- [PROVIDED MATERIAL]
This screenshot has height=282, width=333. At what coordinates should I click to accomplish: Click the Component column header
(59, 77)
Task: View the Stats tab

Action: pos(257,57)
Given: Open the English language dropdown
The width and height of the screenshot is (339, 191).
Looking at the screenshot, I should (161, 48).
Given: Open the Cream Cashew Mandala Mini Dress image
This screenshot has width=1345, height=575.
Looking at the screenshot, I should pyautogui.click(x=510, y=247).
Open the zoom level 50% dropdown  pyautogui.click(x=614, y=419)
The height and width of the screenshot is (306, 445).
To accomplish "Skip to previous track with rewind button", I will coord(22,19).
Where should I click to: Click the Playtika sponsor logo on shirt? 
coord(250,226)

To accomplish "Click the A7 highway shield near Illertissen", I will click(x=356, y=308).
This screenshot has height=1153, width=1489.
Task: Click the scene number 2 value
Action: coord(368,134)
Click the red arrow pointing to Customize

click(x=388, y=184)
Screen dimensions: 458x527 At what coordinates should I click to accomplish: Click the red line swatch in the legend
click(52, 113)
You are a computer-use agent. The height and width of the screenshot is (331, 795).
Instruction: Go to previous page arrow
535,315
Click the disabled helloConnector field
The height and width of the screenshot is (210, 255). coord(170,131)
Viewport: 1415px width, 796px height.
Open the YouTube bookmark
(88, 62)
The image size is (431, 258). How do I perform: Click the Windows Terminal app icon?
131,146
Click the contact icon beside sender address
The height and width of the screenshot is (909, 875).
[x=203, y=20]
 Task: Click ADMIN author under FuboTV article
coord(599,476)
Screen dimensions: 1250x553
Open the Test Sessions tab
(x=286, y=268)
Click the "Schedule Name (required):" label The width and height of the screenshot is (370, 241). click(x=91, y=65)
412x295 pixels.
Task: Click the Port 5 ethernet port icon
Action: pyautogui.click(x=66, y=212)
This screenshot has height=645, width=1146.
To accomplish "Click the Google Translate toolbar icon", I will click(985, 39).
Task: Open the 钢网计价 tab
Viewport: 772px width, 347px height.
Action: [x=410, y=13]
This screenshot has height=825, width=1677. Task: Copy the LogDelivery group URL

- [TASK INSTRUCTIONS] Copy out everything from the start of the data above down to the line containing "(x=286, y=268)", both ends included, character for character.

- [SOLUTION FOR THIS PROBLEM]
This screenshot has height=282, width=333. At what coordinates should I click to accomplish: Click the Component column header
(59, 77)
Task: View the Stats tab

Action: pos(257,57)
Given: Open the English language dropdown
The width and height of the screenshot is (339, 191).
Looking at the screenshot, I should (161, 48).
Given: Open the Cream Cashew Mandala Mini Dress image
This screenshot has width=1345, height=575.
Looking at the screenshot, I should pyautogui.click(x=510, y=247).
Open the zoom level 50% dropdown  pyautogui.click(x=614, y=419)
The height and width of the screenshot is (306, 445).
To accomplish "Skip to previous track with rewind button", I will coord(22,19).
Where should I click to: Click the Playtika sponsor logo on shirt? 
coord(250,226)

To accomplish "Click the A7 highway shield near Illertissen", I will click(x=356, y=308).
This screenshot has height=1153, width=1489.
Task: Click the scene number 2 value
Action: coord(368,134)
Click the red arrow pointing to Customize

click(x=388, y=184)
Screen dimensions: 458x527 At what coordinates should I click to accomplish: Click the red line swatch in the legend
click(52, 113)
You are a computer-use agent. The height and width of the screenshot is (331, 795).
Instruction: Go to previous page arrow
535,315
Click the disabled helloConnector field
The height and width of the screenshot is (210, 255). coord(170,131)
Viewport: 1415px width, 796px height.
Open the YouTube bookmark
(88, 62)
The image size is (431, 258). How do I perform: Click the Windows Terminal app icon?
131,146
Click the contact icon beside sender address
The height and width of the screenshot is (909, 875).
[x=203, y=20]
 Task: Click ADMIN author under FuboTV article
coord(599,476)
Screen dimensions: 1250x553
Open the Test Sessions tab
(x=286, y=268)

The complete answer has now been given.